ALAN RICKMAN: (as Jamie) And when we kissed, which was about 11 o'clock the following morning, we were trembling so much we couldn't take off our clothes.

CONAN: Others will remember his diabolical villain in "Die Hard."


RICKMAN: (as Hans Gruber) I wanted this to be professional, efficient, adult, cooperative, not a lot to ask. Alas, your Mr. Takagi did not see it that way, so he won't be joining us for the rest of his life.

CONAN: But most will probably summon the image of the imperious Severus Snape, professor to Harry Potter and his friends at Hogwarts.


RICKMAN: (as Professor Severus Snape) That is the second time you have spoken out of turn, Miss Granger. Are you incapable of restraining yourself, or do you take pride in being an insufferable know-it-all?

CONAN: Now, Alan Rickman stars on Broadway as a burnout novelist who skewers the work of four younger writers in the new Broadway play "Seminar." More on that in a moment. But we'd like to hear from the actors in our audience who've also played bad guys from time to time. How much fun is it? Give us a call, 800-989-8255. Email us, You can also join the conversation on our website. That's at Click on TALK OF THE NATION. Alan Rickman joins us from our bureau in New York. Nice to have you with us.

RICKMAN: Very nice to be here.

CONAN: And the first thing I should point out is that "Seminar" is a comedy where the only casualties are a few bruised egos.

RICKMAN: Yeah. Well, I guess, I'm just telling the story. It's either funny, bruised or other adjectives to...


RICKMAN: ...the members of the audience.

CONAN: Is it nice to get laughs after starring as Severus Snape?

RICKMAN: Oh, he got laughs.

CONAN: He did get laughs...


CONAN: ...but not as many you do in this play.

RICKMAN: Well, I suppose it depends which audience you're watching it with. But, no, Snape had his moments with comedy.

CONAN: He is going to be, I suppose, immortal. That's an odd word to use.

RICKMAN: Well, I think, probably thanks to Jo Rowling, they all are, all of those teachers. You know, there are kids now who weren't even born when we started the whole thing, and there they are, you know, age eight or something on book four. And so a whole, you know, the merry-go-round keeps going on.

CONAN: Why did you decide to do Broadway?

RICKMAN: Well, I love the play, and it was nine years ago that I was last on Broadway in "Private Lives." And I love working in New York theater.

CONAN: What is it, special, about New York theater? The demands are many.

RICKMAN: Yeah. It is very demanding, but it's good to be in a city where you feel that theater is actually part of the life of the city. You know, London is so sprawling, and you can sometimes forget that anybody else is on a stage anywhere else. But here, it's, you know, your friends and neighbors.

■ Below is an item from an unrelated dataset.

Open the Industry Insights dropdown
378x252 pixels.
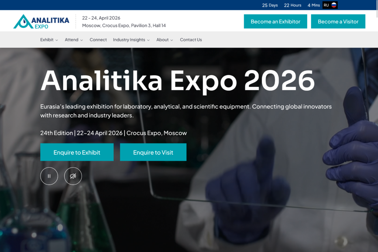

CONAN: Hmm. Do you have much time to see those friends and neighbors perform, though?

RICKMAN: Well, circumstance means I've got actually a night off tonight because Lily Rabe, who's brilliant and somehow is off filming in Los Angeles, so we have a night off tonight. We get punished by doing an extra show on Sunday. But it means I can go and see my friend Martha Clarke's opening tonight at the Joyce Theater, of "Angel Reapers," which is her - I saw a workshop of it early this year - remarkable piece of dance theater about the Shakers.

CONAN: The playwright of "Seminar," Theresa Rebeck, and you are - I gather - longtime friends. Does working together risk that relationship?

RICKMAN: I suppose it does, because when you're - I mean, fortunately, she's very strong and rigorous and patient...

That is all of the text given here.